* **Given data**
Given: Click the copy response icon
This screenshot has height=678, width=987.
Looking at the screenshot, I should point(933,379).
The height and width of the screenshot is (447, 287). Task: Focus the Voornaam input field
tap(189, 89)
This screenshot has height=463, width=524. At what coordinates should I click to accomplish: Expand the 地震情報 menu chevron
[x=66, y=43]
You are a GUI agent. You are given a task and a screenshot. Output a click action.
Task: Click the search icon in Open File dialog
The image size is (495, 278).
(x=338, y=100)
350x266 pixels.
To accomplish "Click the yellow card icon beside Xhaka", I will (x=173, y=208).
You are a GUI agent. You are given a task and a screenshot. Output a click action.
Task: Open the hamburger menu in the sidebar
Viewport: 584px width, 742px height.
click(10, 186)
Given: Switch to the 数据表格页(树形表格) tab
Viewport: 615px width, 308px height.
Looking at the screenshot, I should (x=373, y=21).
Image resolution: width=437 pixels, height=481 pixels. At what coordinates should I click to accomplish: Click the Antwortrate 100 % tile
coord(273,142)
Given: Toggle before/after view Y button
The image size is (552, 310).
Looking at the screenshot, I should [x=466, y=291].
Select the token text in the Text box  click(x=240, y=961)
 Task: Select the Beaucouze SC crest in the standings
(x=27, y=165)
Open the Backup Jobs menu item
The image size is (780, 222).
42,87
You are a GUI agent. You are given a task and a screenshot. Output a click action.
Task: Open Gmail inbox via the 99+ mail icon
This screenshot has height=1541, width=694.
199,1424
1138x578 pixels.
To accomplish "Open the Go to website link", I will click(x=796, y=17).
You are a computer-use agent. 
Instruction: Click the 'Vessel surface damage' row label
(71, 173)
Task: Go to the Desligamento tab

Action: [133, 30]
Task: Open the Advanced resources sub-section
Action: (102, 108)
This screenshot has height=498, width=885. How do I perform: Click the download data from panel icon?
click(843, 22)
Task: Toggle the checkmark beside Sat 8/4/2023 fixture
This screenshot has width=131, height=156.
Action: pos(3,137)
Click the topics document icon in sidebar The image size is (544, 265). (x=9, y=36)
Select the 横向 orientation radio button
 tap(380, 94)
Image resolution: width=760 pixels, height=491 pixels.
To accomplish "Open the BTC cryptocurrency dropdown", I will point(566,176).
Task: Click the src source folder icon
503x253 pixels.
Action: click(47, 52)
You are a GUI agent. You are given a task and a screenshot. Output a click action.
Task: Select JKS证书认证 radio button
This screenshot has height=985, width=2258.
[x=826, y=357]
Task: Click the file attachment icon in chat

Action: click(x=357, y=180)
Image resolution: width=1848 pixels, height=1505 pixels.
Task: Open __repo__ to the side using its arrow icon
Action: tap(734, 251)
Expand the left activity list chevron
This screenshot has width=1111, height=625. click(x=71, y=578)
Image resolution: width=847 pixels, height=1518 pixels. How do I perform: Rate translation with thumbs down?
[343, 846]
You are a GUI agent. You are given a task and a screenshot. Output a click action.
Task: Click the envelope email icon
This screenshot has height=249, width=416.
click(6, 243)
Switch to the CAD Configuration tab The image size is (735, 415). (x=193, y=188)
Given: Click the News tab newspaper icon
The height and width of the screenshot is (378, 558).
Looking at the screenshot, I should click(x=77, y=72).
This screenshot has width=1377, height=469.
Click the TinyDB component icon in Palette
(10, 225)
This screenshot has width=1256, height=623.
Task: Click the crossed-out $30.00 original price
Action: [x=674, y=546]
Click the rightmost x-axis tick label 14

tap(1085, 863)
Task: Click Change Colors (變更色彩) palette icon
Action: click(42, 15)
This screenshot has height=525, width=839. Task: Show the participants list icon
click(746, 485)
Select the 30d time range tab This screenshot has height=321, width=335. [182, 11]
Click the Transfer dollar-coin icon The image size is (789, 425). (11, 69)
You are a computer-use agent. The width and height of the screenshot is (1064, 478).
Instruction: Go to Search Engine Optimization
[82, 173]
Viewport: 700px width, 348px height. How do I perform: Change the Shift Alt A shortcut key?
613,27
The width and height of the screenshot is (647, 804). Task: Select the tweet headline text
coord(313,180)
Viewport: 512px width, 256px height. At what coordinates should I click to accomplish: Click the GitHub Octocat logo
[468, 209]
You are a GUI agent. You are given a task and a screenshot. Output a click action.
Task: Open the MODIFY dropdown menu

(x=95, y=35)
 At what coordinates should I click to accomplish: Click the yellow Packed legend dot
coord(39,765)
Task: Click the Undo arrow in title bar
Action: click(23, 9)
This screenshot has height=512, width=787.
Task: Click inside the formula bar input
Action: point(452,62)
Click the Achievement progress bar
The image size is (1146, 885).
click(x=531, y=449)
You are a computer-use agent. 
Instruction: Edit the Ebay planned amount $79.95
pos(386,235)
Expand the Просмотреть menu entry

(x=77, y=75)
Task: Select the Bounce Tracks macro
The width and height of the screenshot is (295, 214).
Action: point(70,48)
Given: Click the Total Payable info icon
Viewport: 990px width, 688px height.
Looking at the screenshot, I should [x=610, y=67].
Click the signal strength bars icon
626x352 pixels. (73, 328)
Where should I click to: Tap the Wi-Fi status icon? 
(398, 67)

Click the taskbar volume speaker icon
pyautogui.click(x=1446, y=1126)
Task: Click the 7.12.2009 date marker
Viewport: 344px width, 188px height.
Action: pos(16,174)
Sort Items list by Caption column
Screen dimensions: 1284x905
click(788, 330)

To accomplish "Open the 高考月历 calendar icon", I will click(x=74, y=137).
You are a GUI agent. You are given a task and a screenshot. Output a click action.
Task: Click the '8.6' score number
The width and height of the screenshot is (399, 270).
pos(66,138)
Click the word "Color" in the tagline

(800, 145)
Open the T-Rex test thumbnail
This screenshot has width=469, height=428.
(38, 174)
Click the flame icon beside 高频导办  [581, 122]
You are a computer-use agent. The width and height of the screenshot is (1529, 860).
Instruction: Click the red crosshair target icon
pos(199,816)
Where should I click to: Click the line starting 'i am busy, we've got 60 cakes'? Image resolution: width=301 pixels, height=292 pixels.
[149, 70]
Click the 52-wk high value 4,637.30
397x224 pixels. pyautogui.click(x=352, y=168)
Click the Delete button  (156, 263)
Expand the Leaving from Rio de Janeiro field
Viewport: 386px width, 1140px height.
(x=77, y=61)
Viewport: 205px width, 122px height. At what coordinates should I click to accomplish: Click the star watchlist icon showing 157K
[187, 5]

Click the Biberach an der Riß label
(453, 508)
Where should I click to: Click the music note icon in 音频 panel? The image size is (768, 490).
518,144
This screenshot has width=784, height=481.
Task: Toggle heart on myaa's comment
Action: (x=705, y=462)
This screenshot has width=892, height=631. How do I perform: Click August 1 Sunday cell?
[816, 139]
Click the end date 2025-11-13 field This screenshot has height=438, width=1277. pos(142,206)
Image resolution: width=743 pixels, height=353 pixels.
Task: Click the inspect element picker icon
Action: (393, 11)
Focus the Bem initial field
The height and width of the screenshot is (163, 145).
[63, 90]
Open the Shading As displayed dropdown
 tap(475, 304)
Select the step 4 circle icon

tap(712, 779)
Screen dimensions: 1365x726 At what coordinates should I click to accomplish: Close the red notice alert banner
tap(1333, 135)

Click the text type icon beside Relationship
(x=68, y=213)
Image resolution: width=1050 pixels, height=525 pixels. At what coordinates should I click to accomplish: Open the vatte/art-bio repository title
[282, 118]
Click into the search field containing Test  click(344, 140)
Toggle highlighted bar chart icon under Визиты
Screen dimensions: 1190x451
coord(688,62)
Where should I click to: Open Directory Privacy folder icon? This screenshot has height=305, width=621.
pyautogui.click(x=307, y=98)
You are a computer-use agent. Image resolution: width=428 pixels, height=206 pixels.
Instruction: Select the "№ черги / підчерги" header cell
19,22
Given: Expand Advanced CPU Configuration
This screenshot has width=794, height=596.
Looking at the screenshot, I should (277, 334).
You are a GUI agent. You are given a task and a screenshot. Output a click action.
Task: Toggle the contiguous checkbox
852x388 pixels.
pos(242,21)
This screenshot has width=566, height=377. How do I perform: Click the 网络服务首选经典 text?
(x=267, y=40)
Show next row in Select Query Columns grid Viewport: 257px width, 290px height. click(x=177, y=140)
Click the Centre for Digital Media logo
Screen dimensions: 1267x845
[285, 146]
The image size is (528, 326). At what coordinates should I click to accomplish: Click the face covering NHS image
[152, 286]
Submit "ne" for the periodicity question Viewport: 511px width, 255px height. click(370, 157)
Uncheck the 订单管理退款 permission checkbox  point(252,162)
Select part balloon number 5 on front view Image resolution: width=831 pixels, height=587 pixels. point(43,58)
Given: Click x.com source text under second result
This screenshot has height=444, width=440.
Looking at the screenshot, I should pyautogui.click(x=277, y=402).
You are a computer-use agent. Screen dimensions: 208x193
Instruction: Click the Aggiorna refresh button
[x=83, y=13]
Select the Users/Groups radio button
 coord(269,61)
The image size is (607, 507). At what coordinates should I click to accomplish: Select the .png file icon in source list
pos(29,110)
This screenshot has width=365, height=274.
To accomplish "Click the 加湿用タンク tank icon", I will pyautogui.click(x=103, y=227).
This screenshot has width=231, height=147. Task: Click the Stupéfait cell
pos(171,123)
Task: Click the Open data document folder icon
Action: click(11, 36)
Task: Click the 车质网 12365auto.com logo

* **Problem details**
Put the data lines into a Markdown table with the columns Row and Line, starting at the line containing "Expand the left activity list chevron" and ending at the line containing "click(746, 485)". Leave out blank lines.

* **Exercise result**
| Row | Line |
|---|---|
| 1 | Expand the left activity list chevron |
| 2 | This screenshot has width=1111, height=625. click(x=71, y=578) |
| 3 | Image resolution: width=847 pixels, height=1518 pixels. How do I perform: Rate translation with thumbs down? |
| 4 | [343, 846] |
| 5 | You are a GUI agent. You are given a task and a screenshot. Output a click action. |
| 6 | Task: Click the envelope email icon |
| 7 | This screenshot has height=249, width=416. |
| 8 | click(6, 243) |
| 9 | Switch to the CAD Configuration tab The image size is (735, 415). (x=193, y=188) |
| 10 | Given: Click the News tab newspaper icon |
| 11 | The height and width of the screenshot is (378, 558). |
| 12 | Looking at the screenshot, I should click(x=77, y=72). |
| 13 | This screenshot has width=1377, height=469. |
| 14 | Click the TinyDB component icon in Palette |
| 15 | (10, 225) |
| 16 | This screenshot has width=1256, height=623. |
| 17 | Task: Click the crossed-out $30.00 original price |
| 18 | Action: [x=674, y=546] |
| 19 | Click the rightmost x-axis tick label 14 |
| 20 | tap(1085, 863) |
| 21 | Task: Click Change Colors (變更色彩) palette icon |
| 22 | Action: click(42, 15) |
| 23 | This screenshot has height=525, width=839. Task: Show the participants list icon |
| 24 | click(746, 485) |